Directions for this task: Output the lines of the entries below beginning at the one with "Instruction: Switch to" and ending with the last, exactly as written and without pictures.

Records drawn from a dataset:
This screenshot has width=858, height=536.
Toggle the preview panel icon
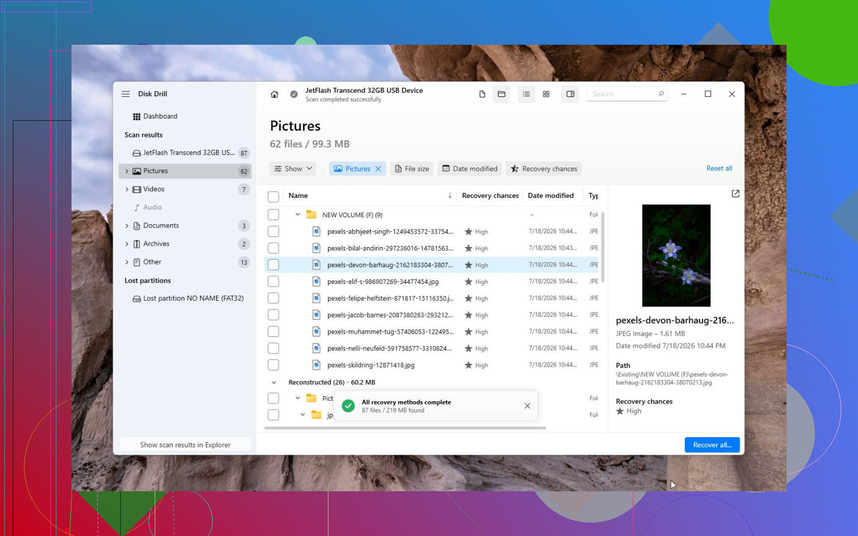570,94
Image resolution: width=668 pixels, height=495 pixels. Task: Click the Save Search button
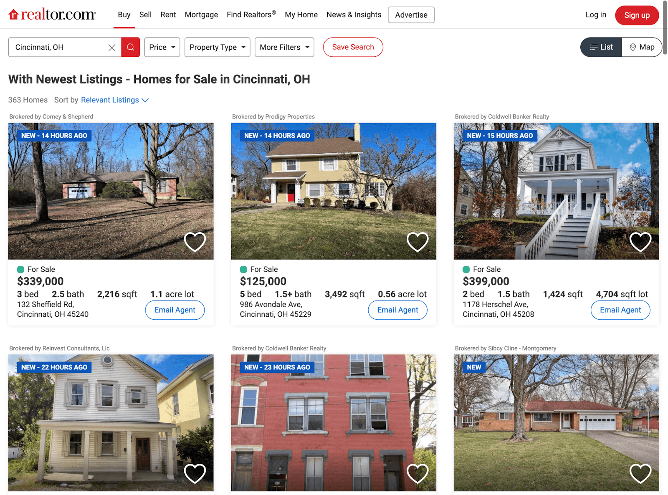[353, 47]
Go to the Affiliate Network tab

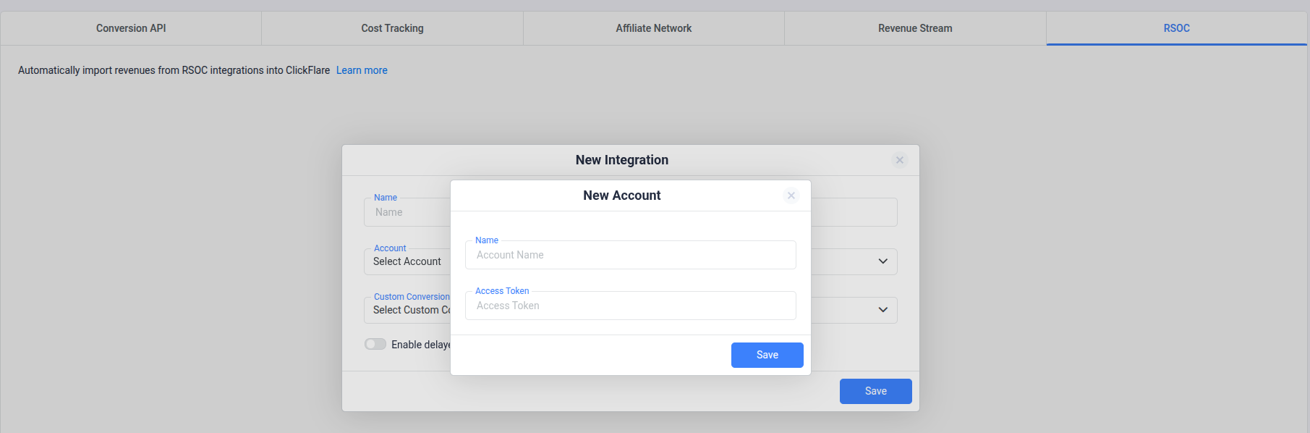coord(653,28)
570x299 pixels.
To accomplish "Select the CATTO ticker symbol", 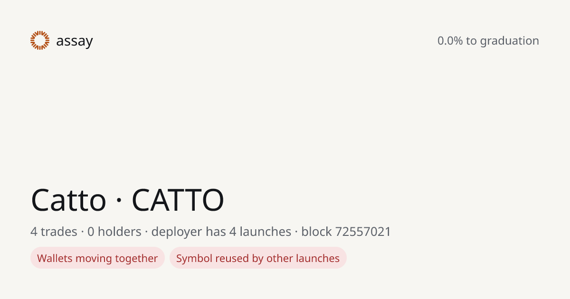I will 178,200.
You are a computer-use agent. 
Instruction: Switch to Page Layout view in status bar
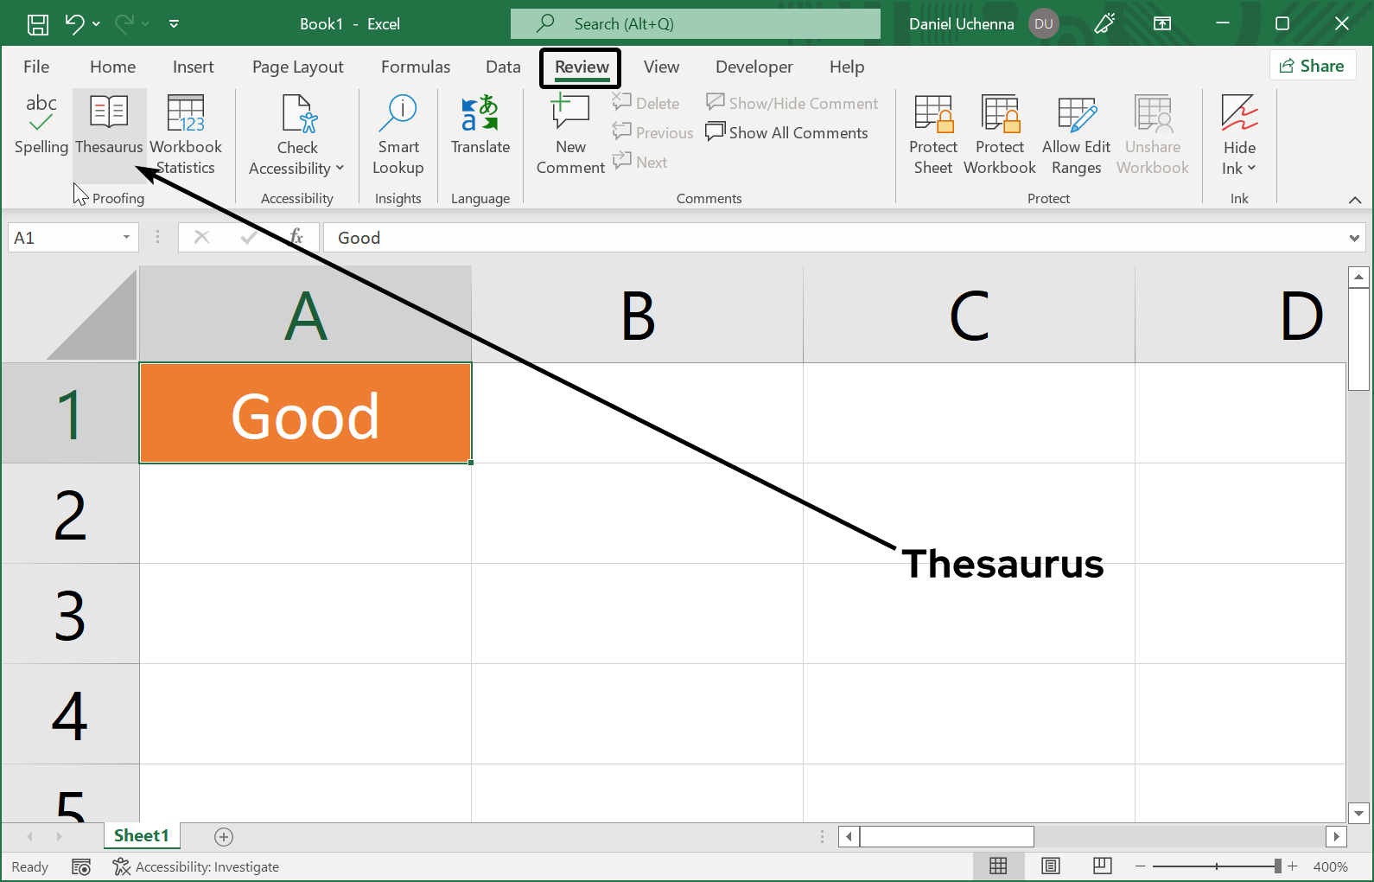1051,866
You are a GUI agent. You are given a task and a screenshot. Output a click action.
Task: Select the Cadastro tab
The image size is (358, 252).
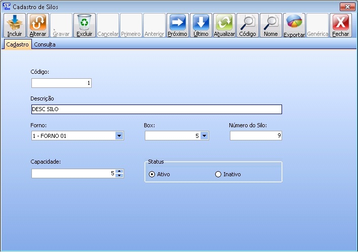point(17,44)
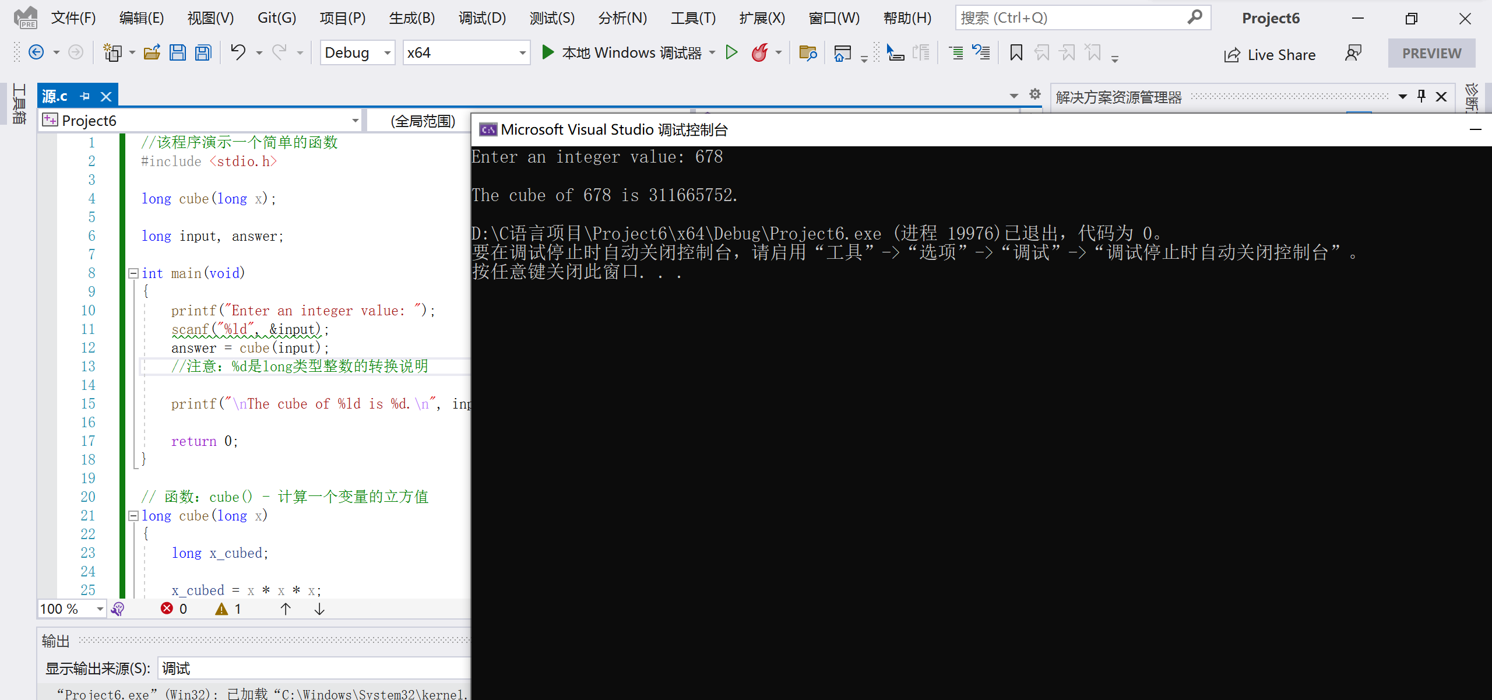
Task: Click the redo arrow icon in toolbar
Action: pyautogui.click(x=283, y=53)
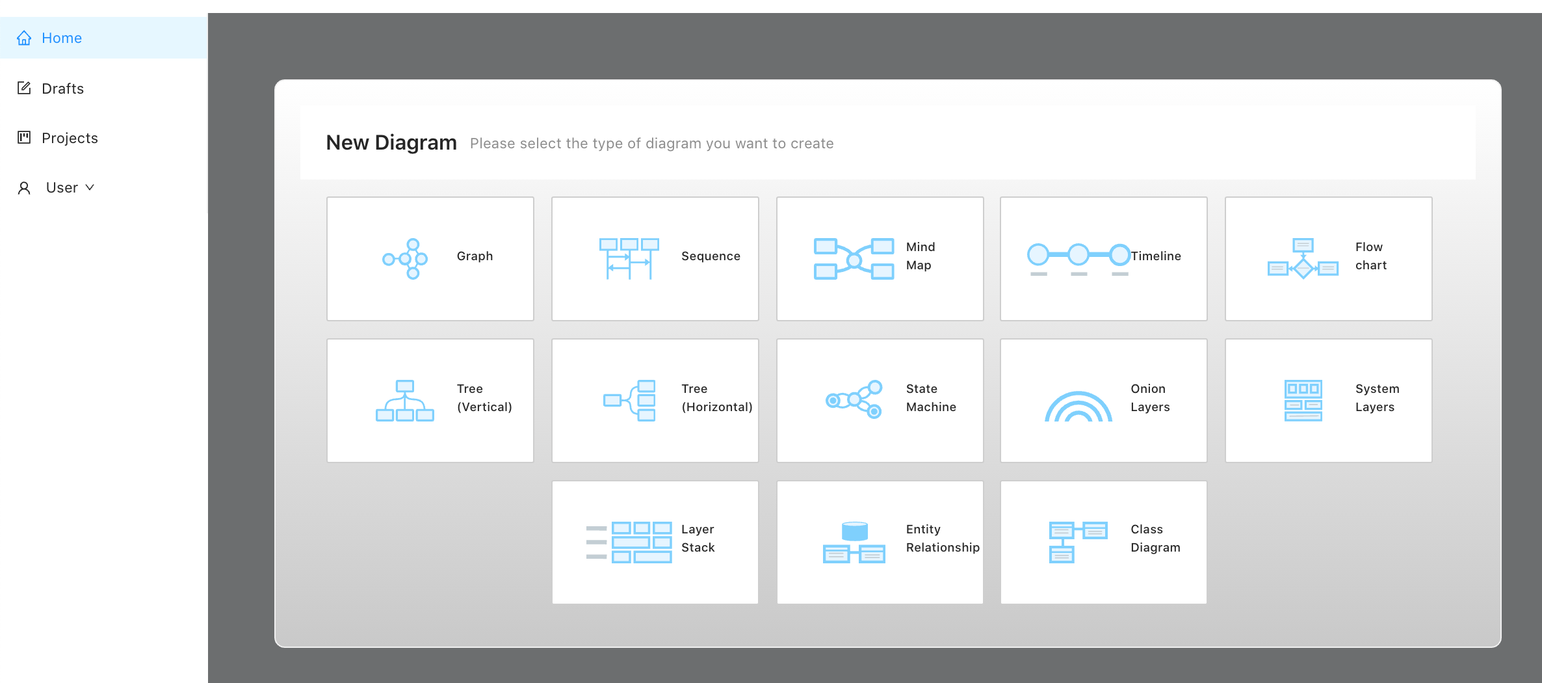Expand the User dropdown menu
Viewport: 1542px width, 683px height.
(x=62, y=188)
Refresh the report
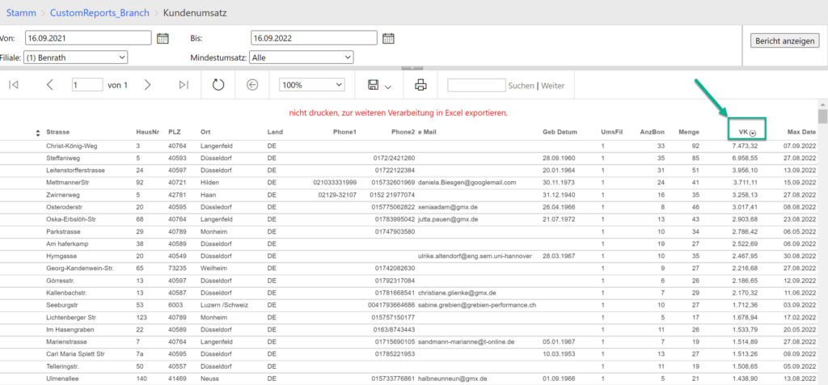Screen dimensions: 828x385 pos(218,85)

Result:
Instruction: Switch to Page Layout view in status bar
1051,866
You are a GUI agent. You are given a task and a screenshot. Output a click action.
Task: Select the Cadastro tab
The image size is (358, 252).
point(17,44)
Task: Click the redo arrow icon in toolbar
Action: pyautogui.click(x=283, y=53)
Expand the User dropdown menu
Viewport: 1542px width, 683px height.
(x=62, y=188)
Refresh the report
Screen dimensions: 828x385 pos(218,85)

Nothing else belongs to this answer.